Stored data entries

Segment Open

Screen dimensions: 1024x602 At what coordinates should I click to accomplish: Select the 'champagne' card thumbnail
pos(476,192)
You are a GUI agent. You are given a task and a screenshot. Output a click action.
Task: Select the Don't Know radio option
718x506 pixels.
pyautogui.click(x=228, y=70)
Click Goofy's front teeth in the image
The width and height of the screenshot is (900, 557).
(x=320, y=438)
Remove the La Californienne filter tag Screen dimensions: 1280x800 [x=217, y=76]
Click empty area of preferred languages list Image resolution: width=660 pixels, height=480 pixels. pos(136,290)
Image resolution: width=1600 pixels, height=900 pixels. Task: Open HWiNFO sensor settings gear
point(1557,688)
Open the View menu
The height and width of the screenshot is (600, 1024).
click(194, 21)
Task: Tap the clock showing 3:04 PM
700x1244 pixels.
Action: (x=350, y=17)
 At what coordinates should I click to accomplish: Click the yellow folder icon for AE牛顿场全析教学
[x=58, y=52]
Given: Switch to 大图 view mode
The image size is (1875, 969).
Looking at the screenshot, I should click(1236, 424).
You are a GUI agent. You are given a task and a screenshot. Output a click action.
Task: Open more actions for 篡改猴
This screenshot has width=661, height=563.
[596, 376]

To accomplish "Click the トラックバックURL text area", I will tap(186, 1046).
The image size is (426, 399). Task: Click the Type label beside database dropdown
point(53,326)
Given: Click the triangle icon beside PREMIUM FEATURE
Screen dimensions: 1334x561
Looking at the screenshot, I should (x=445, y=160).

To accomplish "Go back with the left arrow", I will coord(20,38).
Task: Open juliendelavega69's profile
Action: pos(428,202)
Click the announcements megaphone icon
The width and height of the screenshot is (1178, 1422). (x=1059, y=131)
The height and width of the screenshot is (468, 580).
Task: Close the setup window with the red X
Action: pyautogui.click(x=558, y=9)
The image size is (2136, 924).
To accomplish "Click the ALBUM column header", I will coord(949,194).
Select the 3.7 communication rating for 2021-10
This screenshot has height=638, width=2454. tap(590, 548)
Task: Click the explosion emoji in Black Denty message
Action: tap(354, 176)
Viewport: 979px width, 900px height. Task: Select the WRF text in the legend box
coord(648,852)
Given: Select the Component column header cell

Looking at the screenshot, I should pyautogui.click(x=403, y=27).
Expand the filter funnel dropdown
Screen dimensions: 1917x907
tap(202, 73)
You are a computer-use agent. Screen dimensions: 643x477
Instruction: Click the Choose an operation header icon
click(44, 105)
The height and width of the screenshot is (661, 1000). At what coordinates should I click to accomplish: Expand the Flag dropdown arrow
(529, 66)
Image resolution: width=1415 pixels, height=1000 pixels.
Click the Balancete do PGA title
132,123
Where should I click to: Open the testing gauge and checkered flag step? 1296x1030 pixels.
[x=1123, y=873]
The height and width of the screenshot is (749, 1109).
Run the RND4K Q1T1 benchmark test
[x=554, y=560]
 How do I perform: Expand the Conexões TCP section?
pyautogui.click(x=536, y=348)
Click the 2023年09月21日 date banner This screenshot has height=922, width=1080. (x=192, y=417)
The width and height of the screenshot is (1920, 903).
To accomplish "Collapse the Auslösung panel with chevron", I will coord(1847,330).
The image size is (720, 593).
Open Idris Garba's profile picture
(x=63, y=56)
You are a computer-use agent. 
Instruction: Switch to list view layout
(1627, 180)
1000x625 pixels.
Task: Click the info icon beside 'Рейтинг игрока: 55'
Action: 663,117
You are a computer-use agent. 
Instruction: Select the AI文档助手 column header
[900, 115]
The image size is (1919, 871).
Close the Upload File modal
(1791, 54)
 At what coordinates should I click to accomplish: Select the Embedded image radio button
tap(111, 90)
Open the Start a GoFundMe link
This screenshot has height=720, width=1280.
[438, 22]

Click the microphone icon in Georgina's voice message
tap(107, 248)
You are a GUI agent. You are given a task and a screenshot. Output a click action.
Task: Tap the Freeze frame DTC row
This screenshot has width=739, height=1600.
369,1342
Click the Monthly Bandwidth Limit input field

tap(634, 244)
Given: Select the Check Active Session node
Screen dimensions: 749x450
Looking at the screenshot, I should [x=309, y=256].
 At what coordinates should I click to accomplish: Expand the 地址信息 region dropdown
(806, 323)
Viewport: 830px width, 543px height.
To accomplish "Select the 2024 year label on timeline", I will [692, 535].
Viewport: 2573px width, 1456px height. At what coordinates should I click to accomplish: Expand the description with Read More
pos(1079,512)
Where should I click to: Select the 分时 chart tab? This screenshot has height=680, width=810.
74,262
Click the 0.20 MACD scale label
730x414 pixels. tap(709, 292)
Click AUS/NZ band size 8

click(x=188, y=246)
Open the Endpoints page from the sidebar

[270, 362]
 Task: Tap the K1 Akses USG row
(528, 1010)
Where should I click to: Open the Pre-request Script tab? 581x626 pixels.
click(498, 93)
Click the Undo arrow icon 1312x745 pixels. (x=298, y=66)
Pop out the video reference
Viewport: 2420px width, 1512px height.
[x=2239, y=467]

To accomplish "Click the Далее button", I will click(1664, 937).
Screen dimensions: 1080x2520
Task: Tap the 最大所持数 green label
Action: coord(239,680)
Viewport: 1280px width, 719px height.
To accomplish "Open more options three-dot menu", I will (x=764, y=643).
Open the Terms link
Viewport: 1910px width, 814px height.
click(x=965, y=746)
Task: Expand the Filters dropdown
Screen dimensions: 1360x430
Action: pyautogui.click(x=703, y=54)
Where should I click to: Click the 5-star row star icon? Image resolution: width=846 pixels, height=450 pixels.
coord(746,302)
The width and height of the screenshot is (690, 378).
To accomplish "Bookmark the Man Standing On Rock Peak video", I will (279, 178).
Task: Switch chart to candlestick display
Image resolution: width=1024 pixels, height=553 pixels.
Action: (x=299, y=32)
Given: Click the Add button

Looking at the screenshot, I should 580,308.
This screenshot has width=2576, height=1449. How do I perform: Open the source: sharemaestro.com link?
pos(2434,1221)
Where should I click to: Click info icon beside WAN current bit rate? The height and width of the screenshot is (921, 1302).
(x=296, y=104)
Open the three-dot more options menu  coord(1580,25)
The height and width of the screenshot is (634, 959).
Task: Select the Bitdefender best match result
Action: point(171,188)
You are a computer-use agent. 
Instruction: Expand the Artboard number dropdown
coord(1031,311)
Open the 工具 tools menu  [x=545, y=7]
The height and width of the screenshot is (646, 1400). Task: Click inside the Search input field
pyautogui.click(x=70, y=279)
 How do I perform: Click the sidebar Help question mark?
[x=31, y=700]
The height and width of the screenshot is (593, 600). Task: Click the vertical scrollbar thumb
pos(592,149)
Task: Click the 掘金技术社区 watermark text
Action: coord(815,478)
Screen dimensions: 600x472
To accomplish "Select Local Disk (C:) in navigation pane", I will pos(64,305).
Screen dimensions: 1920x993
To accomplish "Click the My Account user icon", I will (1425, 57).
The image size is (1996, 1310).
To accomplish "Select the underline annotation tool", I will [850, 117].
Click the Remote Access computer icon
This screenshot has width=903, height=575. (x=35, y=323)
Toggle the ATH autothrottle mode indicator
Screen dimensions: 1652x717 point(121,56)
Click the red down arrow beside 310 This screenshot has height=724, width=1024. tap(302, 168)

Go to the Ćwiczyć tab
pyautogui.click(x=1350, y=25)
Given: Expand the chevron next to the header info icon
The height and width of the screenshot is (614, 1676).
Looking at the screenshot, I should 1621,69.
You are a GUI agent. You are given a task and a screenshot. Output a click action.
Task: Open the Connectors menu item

Segment Closed

**AIM OF THE EXERCISE**.
In full and without change, transcribe the data above.

**ANSWER BELOW**.
Screen dimensions: 1024x602 At what coordinates should I click to accomplish: Select the 'champagne' card thumbnail
pos(476,192)
You are a GUI agent. You are given a task and a screenshot. Output a click action.
Task: Select the Don't Know radio option
718x506 pixels.
pyautogui.click(x=228, y=70)
Click Goofy's front teeth in the image
The width and height of the screenshot is (900, 557).
(x=320, y=438)
Remove the La Californienne filter tag Screen dimensions: 1280x800 [x=217, y=76]
Click empty area of preferred languages list Image resolution: width=660 pixels, height=480 pixels. pos(136,290)
Image resolution: width=1600 pixels, height=900 pixels. Task: Open HWiNFO sensor settings gear
point(1557,688)
Open the View menu
The height and width of the screenshot is (600, 1024).
click(194, 21)
Task: Tap the clock showing 3:04 PM
700x1244 pixels.
Action: (x=350, y=17)
 At what coordinates should I click to accomplish: Click the yellow folder icon for AE牛顿场全析教学
[x=58, y=52]
Given: Switch to 大图 view mode
The image size is (1875, 969).
Looking at the screenshot, I should click(1236, 424).
You are a GUI agent. You are given a task and a screenshot. Output a click action.
Task: Open more actions for 篡改猴
This screenshot has width=661, height=563.
[596, 376]

To accomplish "Click the トラックバックURL text area", I will tap(186, 1046).
The image size is (426, 399). Task: Click the Type label beside database dropdown
point(53,326)
Given: Click the triangle icon beside PREMIUM FEATURE
Screen dimensions: 1334x561
Looking at the screenshot, I should (x=445, y=160).

To accomplish "Go back with the left arrow", I will coord(20,38).
Task: Open juliendelavega69's profile
Action: pos(428,202)
Click the announcements megaphone icon
The width and height of the screenshot is (1178, 1422). (x=1059, y=131)
The height and width of the screenshot is (468, 580).
Task: Close the setup window with the red X
Action: pyautogui.click(x=558, y=9)
The image size is (2136, 924).
To accomplish "Click the ALBUM column header", I will coord(949,194).
Select the 3.7 communication rating for 2021-10
This screenshot has height=638, width=2454. tap(590, 548)
Task: Click the explosion emoji in Black Denty message
Action: tap(354, 176)
Viewport: 979px width, 900px height. Task: Select the WRF text in the legend box
coord(648,852)
Given: Select the Component column header cell

Looking at the screenshot, I should pyautogui.click(x=403, y=27).
Expand the filter funnel dropdown
Screen dimensions: 1917x907
tap(202, 73)
You are a computer-use agent. Screen dimensions: 643x477
Instruction: Click the Choose an operation header icon
click(44, 105)
The height and width of the screenshot is (661, 1000). At what coordinates should I click to accomplish: Expand the Flag dropdown arrow
(529, 66)
Image resolution: width=1415 pixels, height=1000 pixels.
Click the Balancete do PGA title
132,123
Where should I click to: Open the testing gauge and checkered flag step? 1296x1030 pixels.
[x=1123, y=873]
The height and width of the screenshot is (749, 1109).
Run the RND4K Q1T1 benchmark test
[x=554, y=560]
 How do I perform: Expand the Conexões TCP section?
pyautogui.click(x=536, y=348)
Click the 2023年09月21日 date banner This screenshot has height=922, width=1080. (x=192, y=417)
The width and height of the screenshot is (1920, 903).
To accomplish "Collapse the Auslösung panel with chevron", I will coord(1847,330).
The image size is (720, 593).
Open Idris Garba's profile picture
(x=63, y=56)
You are a computer-use agent. 
Instruction: Switch to list view layout
(1627, 180)
1000x625 pixels.
Task: Click the info icon beside 'Рейтинг игрока: 55'
Action: 663,117
You are a computer-use agent. 
Instruction: Select the AI文档助手 column header
[900, 115]
The image size is (1919, 871).
Close the Upload File modal
(1791, 54)
 At what coordinates should I click to accomplish: Select the Embedded image radio button
tap(111, 90)
Open the Start a GoFundMe link
This screenshot has height=720, width=1280.
[438, 22]

Click the microphone icon in Georgina's voice message
tap(107, 248)
You are a GUI agent. You are given a task and a screenshot. Output a click action.
Task: Tap the Freeze frame DTC row
This screenshot has width=739, height=1600.
369,1342
Click the Monthly Bandwidth Limit input field

tap(634, 244)
Given: Select the Check Active Session node
Screen dimensions: 749x450
Looking at the screenshot, I should [x=309, y=256].
 At what coordinates should I click to accomplish: Expand the 地址信息 region dropdown
(806, 323)
Viewport: 830px width, 543px height.
To accomplish "Select the 2024 year label on timeline", I will [692, 535].
Viewport: 2573px width, 1456px height. At what coordinates should I click to accomplish: Expand the description with Read More
pos(1079,512)
Where should I click to: Select the 分时 chart tab? This screenshot has height=680, width=810.
74,262
Click the 0.20 MACD scale label
730x414 pixels. tap(709, 292)
Click AUS/NZ band size 8

click(x=188, y=246)
Open the Endpoints page from the sidebar

[270, 362]
 Task: Tap the K1 Akses USG row
(528, 1010)
Where should I click to: Open the Pre-request Script tab? 581x626 pixels.
click(498, 93)
Click the Undo arrow icon 1312x745 pixels. (x=298, y=66)
Pop out the video reference
Viewport: 2420px width, 1512px height.
[x=2239, y=467]

To accomplish "Click the Далее button", I will click(1664, 937).
Screen dimensions: 1080x2520
Task: Tap the 最大所持数 green label
Action: coord(239,680)
Viewport: 1280px width, 719px height.
To accomplish "Open more options three-dot menu", I will (x=764, y=643).
Open the Terms link
Viewport: 1910px width, 814px height.
click(x=965, y=746)
Task: Expand the Filters dropdown
Screen dimensions: 1360x430
Action: pyautogui.click(x=703, y=54)
Where should I click to: Click the 5-star row star icon? Image resolution: width=846 pixels, height=450 pixels.
coord(746,302)
The width and height of the screenshot is (690, 378).
To accomplish "Bookmark the Man Standing On Rock Peak video", I will (279, 178).
Task: Switch chart to candlestick display
Image resolution: width=1024 pixels, height=553 pixels.
Action: (x=299, y=32)
Given: Click the Add button

Looking at the screenshot, I should 580,308.
This screenshot has width=2576, height=1449. How do I perform: Open the source: sharemaestro.com link?
pos(2434,1221)
Where should I click to: Click info icon beside WAN current bit rate? The height and width of the screenshot is (921, 1302).
(x=296, y=104)
Open the three-dot more options menu  coord(1580,25)
The height and width of the screenshot is (634, 959).
Task: Select the Bitdefender best match result
Action: point(171,188)
You are a computer-use agent. 
Instruction: Expand the Artboard number dropdown
coord(1031,311)
Open the 工具 tools menu  [x=545, y=7]
The height and width of the screenshot is (646, 1400). Task: Click inside the Search input field
pyautogui.click(x=70, y=279)
 How do I perform: Click the sidebar Help question mark?
[x=31, y=700]
The height and width of the screenshot is (593, 600). Task: Click the vertical scrollbar thumb
pos(592,149)
Task: Click the 掘金技术社区 watermark text
Action: coord(815,478)
Screen dimensions: 600x472
To accomplish "Select Local Disk (C:) in navigation pane", I will pos(64,305).
Screen dimensions: 1920x993
To accomplish "Click the My Account user icon", I will (1425, 57).
The image size is (1996, 1310).
To accomplish "Select the underline annotation tool", I will [850, 117].
Click the Remote Access computer icon
This screenshot has width=903, height=575. (x=35, y=323)
Toggle the ATH autothrottle mode indicator
Screen dimensions: 1652x717 point(121,56)
Click the red down arrow beside 310 This screenshot has height=724, width=1024. tap(302, 168)

Go to the Ćwiczyć tab
pyautogui.click(x=1350, y=25)
Given: Expand the chevron next to the header info icon
The height and width of the screenshot is (614, 1676).
Looking at the screenshot, I should 1621,69.
You are a GUI agent. You are given a task and a screenshot. Output a click action.
Task: Open the Connectors menu item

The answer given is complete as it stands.